LOVE OF AN IMPERFECT MAN

Hiking around the back roads of northern Wisconsin. Rainy and 60 degrees.  I heard it before I saw it. A car straining against a hill. I then saw evidence of it in the smoke from the exhaust. Then it appeared. Old but not antique. Out of shape and rusting. The aroma of the exhaust found my senses and I was immediate transported.  Stigler, OK. 1948.  Images careened through my mind: my grandparents place; an old frame house; a big vegetable garden; a back porch with a wash tub where we children bathed; and an old Model T  Ford in a dilapidated shed.

And the exhaust smell of pre-leaded, pre catalytic converted gas opened my memory data bank and there was my Granddad. Ball-headed, red faced, portly. And I remembered how he would take us kids in the old black Model T down to the gas station. There in the corner of the shop smelling of oil and sweat was a gum ball machine. For a penny you could get a gum ball and in most machines, if you were lucky, a trinket.  But there in the back roads of Oklahoma was this machine that spit out not only some gum, but often as many as 3 trinkets for one penny.  A bonanza!

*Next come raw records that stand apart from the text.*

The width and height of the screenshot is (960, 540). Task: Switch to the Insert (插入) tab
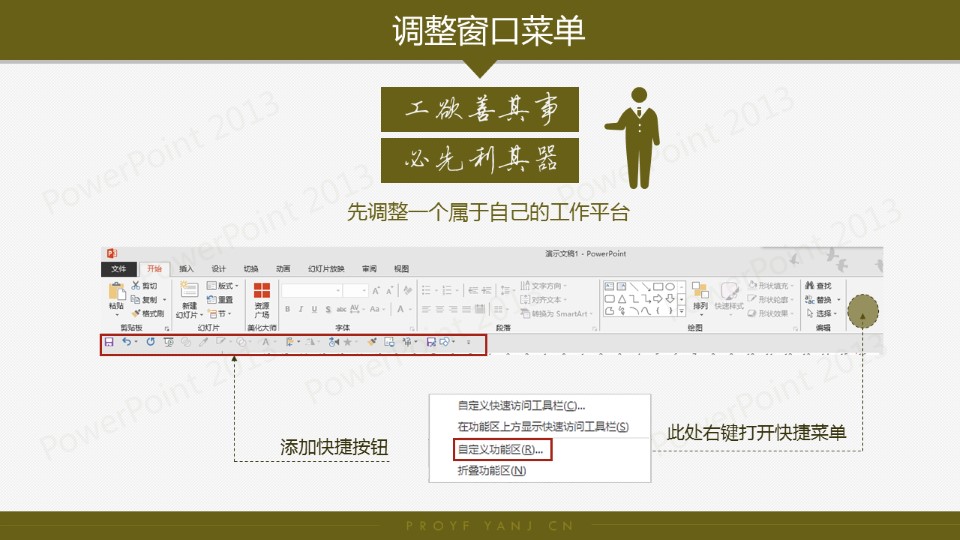[x=186, y=269]
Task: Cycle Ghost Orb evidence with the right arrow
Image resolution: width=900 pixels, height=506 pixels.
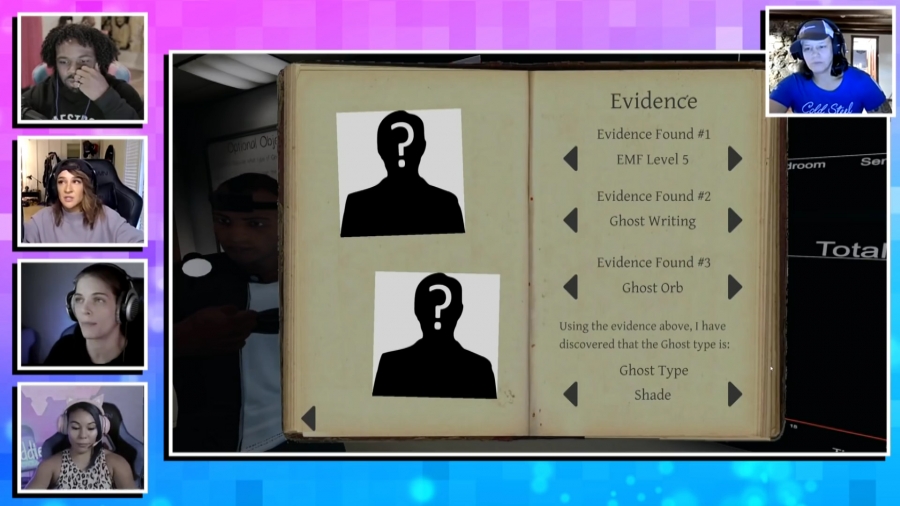Action: point(735,287)
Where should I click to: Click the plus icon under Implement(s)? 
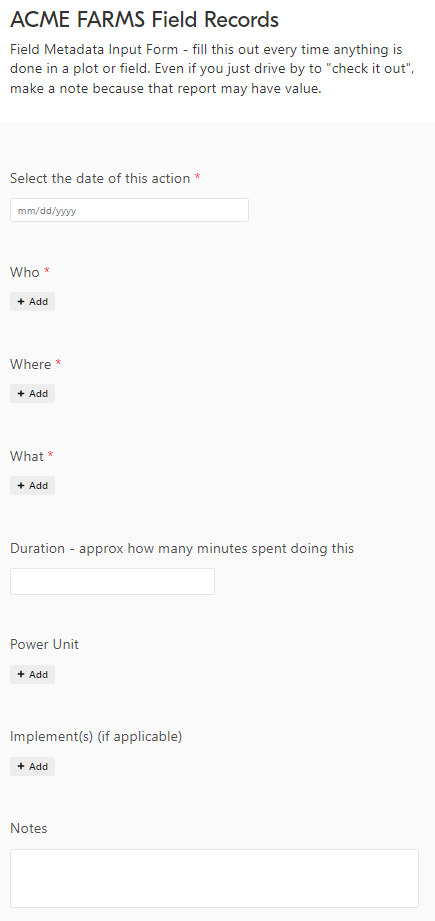pyautogui.click(x=21, y=767)
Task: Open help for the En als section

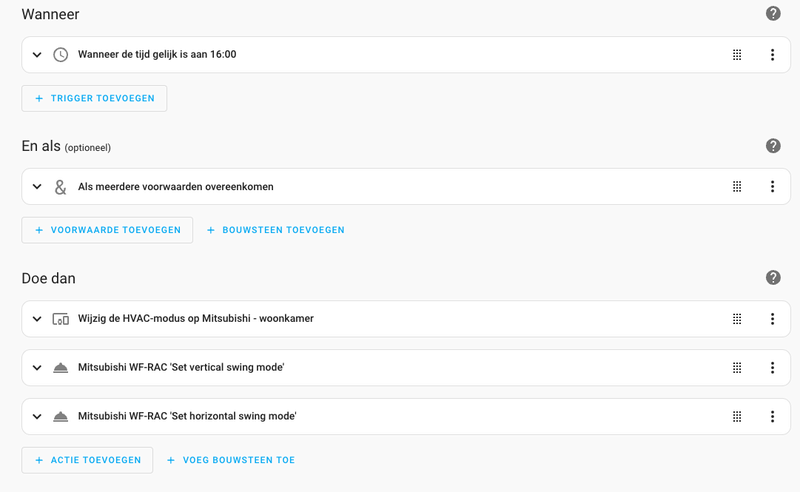Action: (773, 146)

I remember my Granddad sitting in a chair in the back yard. And I would sit on his knee. It was a wooden knee—part of a wooden leg that he had all the time I knew him. He would laugh and seemed to enjoy me.  I felt loved.

Later in my life I would discover that there were characteristics of this man that I might not appreciate. Hints from the past held rumors. I don’t know which of them were true. But at that point in his life and mine, there was a love shared—a love that passed between us. And I am grateful for the love of that imperfect man. 

And I guess that love from an imperfect man prepared me for life. For I have discovered that any love I give is from an imperfect man. And any love I receive is from imperfect people. And I am grateful that the giving and receiving of love does not require the perfection of the giver or the receiver. Because love does not require perfection, I can say that I have been greatly loved.